Cross-Validation

Created: 2019-02-02 Last updated: 2020-01-29 Read time: 3 min

まとめ

Cross-validation splits the dataset into folds so that model performance can be estimated more reliably.
Compare it with a single hold-out split and observe how the number of folds affects the result.
Review practical tips on fold design, computation cost, and how to report the scores.

Cross-validation partitions the sample data, trains the model on part of it, tests on the remainder, and examines the validity of the analysis as a whole. — Cross-validation (Wikipedia)

1. What is cross-validation? #

Split the data into multiple “folds” and alternate which fold is used for validation.
A single train_test_split can have high variance; cross-validation averages performance across folds.
Common choices are k-fold and stratified k-fold (preserves class balance in each fold).

2. Basic example on Python 3.13 #

Assuming Python 3.13 and scikit-learn:

python --version        # Python 3.13.0
pip install scikit-learn matplotlib

The snippet below compares a single hold-out evaluation with 5-fold cross-validation on a synthetic imbalanced dataset.

from __future__ import annotations

import numpy as np
from sklearn.datasets import make_classification
from sklearn.ensemble import RandomForestClassifier
from sklearn.metrics import roc_auc_score
from sklearn.model_selection import cross_validate, train_test_split

RANDOM_STATE = 42


def make_dataset() -> tuple[np.ndarray, np.ndarray]:
    """Generate an imbalanced binary classification dataset."""
    features, labels = make_classification(
        n_samples=300,
        n_classes=2,
        weights=[0.2, 0.8],
        n_informative=4,
        n_features=6,
        n_clusters_per_class=2,
        shuffle=True,
        random_state=RANDOM_STATE,
    )
    return features, labels


def holdout_score() -> float:
    """Compute ROC-AUC on a single hold-out split."""
    features, labels = make_dataset()
    x_train, x_valid, y_train, y_valid = train_test_split(
        features,
        labels,
        test_size=0.2,
        stratify=labels,
        random_state=RANDOM_STATE,
    )
    model = RandomForestClassifier(max_depth=4, random_state=RANDOM_STATE)
    model.fit(x_train, y_train)
    predictions = model.predict(x_valid)
    return roc_auc_score(y_valid, predictions)

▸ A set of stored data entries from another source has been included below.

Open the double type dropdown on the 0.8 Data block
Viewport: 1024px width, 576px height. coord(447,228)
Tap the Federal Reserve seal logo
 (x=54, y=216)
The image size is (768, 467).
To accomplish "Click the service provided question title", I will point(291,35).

def cross_validation_scores() -> dict[str, float]:
    """Run 5-fold cross-validation and average ROC-AUC and Accuracy."""
    features, labels = make_dataset()
    model = RandomForestClassifier(max_depth=4, random_state=RANDOM_STATE)
    scores = cross_validate(
        model,
        features,
        labels,
        cv=5,
        scoring=("roc_auc", "accuracy"),
        return_train_score=False,
        n_jobs=None,
    )
    return {
        "roc_auc": float(np.mean(scores["test_roc_auc"])),
        "accuracy": float(np.mean(scores["test_accuracy"])),
    }


if __name__ == "__main__":
    holdout = holdout_score()
    print(f"Hold-out ROC-AUC: {holdout:.3f}")

    cv_result = cross_validation_scores()
    print(f"5-fold ROC-AUC: {cv_result['roc_auc']:.3f}")
    print(f"5-fold Accuracy: {cv_result['accuracy']:.3f}")

Example output:

Hold-out ROC-AUC: 0.528
5-fold ROC-AUC: 0.844
5-fold Accuracy: 0.858

The single hold-out split gives an ROC-AUC close to chance level, while cross-validation yields a much more stable estimate.

3. Design tips #

Choosing the number of folds
Five or ten folds are typical. For small datasets you can consider LeaveOneOut, but the cost grows drastically.
Stratification
When classes are imbalanced, use StratifiedKFold (or the stratify argument) to maintain label proportions in each fold.
Multiple metrics
Pass a tuple to scoring to compute several metrics at once. Combining ROC-AUC and Accuracy reveals trade-offs.
Integrate with hyperparameter search
GridSearchCV / RandomizedSearchCV run cross-validation internally, helping avoid overfitting while tuning.

4. Checklist for real projects #

Is the split strategy appropriate?
For time-series data, switch to TimeSeriesSplit instead of random folds.
Are stakeholder metrics covered?
Include the decision-driving metrics in scoring so that reports stay aligned.
Have you estimated runtime?
Cross-validation trains the model k times—plan resources accordingly.
Can others reproduce the setup?
Record the Python version, random seeds, and split configuration in notebooks or scripts.

Summary #

Cross-validation is a core technique for reducing variance in performance estimates and understanding generalisation.
cross_validate in scikit-learn makes it easy to compute several metrics in one run.
Design the folds, metrics, and compute budget deliberately, and embed the process into your production workflow.